On the morrow, which is the 3rd of May, 1788, an astonished Parlement sits convoked; listens speechless to the speech of D’Espréménil, unfolding the infinite misdeed. Deed of treachery; of unhallowed darkness, such as Despotism loves! Denounce it, O Parlement of Paris; awaken France and the Universe; roll what thunder-barrels of forensic eloquence thou hast: with thee too it is verily Now or never!
The Parlement is not wanting, at such juncture. In the hour of his extreme jeopardy, the lion first incites himself by roaring, by lashing his sides. So here the Parlement of Paris. On the motion of D’Espréménil, a most patriotic Oath, of the One-and-all sort, is sworn, with united throat;—an excellent new-idea, which, in these coming years, shall not remain unimitated. Next comes indomitable Declaration, almost of the rights of man, at least of the rights of Parlement; Invocation to the friends of French Freedom, in this and in subsequent time. All which, or the essence of all which, is brought to paper; in a tone wherein something of plaintiveness blends with, and tempers, heroic valour. And thus, having sounded the storm-bell,—which Paris hears, which all France will hear; and hurled such defiance in the teeth of Loménie and Despotism, the Parlement retires as from a tolerable first day’s work.
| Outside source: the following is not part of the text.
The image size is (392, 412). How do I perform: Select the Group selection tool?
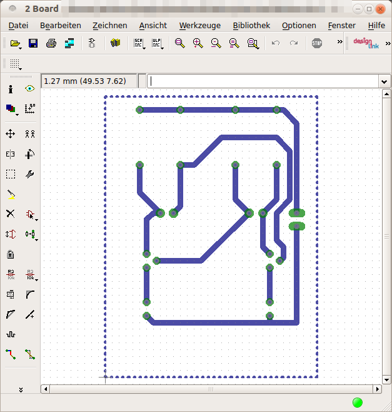coord(11,174)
But how Loménie felt to see his cockatrice-egg (so essential to the salvation of France) broken in this premature manner, let readers fancy! Indignant he clutches at his thunderbolts (de Cachet, of the Seal); and launches two of them: a bolt for D’Espréménil; a bolt for that busy Goeslard, whose service in the Second Twentieth and “strict valuation” is not forgotten. Such bolts clutched promptly overnight, and launched with the early new morning, shall strike agitated Paris if not into requiescence, yet into wholesome astonishment.
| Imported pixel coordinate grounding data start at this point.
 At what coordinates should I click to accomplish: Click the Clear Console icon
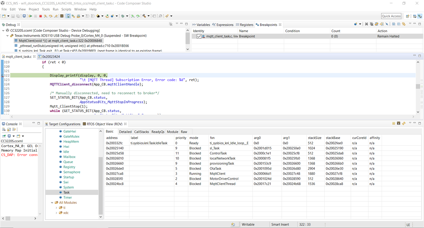click(x=4, y=130)
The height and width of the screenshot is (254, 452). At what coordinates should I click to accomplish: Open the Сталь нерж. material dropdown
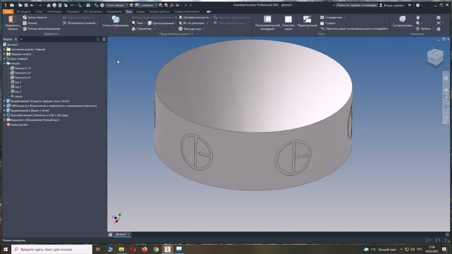pos(115,5)
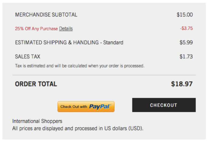Click the -$3.75 discount amount
Viewport: 207px width, 142px height.
(x=186, y=28)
Ministerial thunderbolts may be launched; but if they do not hit? D’Espréménil and Goeslard, warned, both of them, as is thought, by the singing of some friendly bird, elude the Loménie Tipstaves; escape disguised through skywindows, over roofs, to their own Palais de Justice: the thunderbolts have missed. Paris (for the buzz flies abroad) is struck into astonishment not wholesome. The two martyrs of Liberty doff their disguises; don their long gowns; behold, in the space of an hour, by aid of ushers and swift runners, the Parlement, with its Counsellors, Presidents, even Peers, sits anew assembled. The assembled Parlement declares that these its two martyrs cannot be given up, to any sublunary authority; moreover that the “session is permanent,” admitting of no adjournment, till pursuit of them has been relinquished.
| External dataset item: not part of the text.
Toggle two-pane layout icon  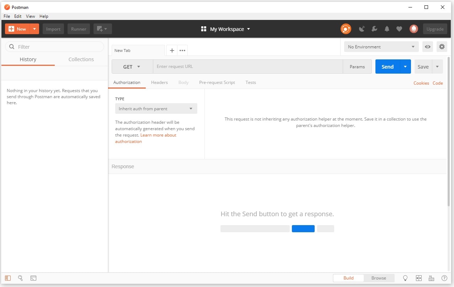[x=418, y=278]
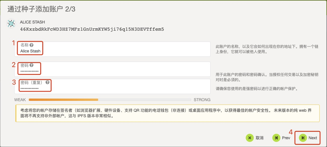Click the forward-arrow icon on Next button

pyautogui.click(x=303, y=138)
And so, with forensic eloquence, denunciation and protest, with couriers going and returning, the Parlement, in this state of continual explosion that shall cease neither night nor day, waits the issue. Awakened Paris once more inundates those outer courts; boils, in floods wilder than ever, through all avenues. Dissonant hubbub there is; jargon as of Babel, in the hour when they were first smitten (as here) with mutual unintelligibilty, and the people had not yet dispersed!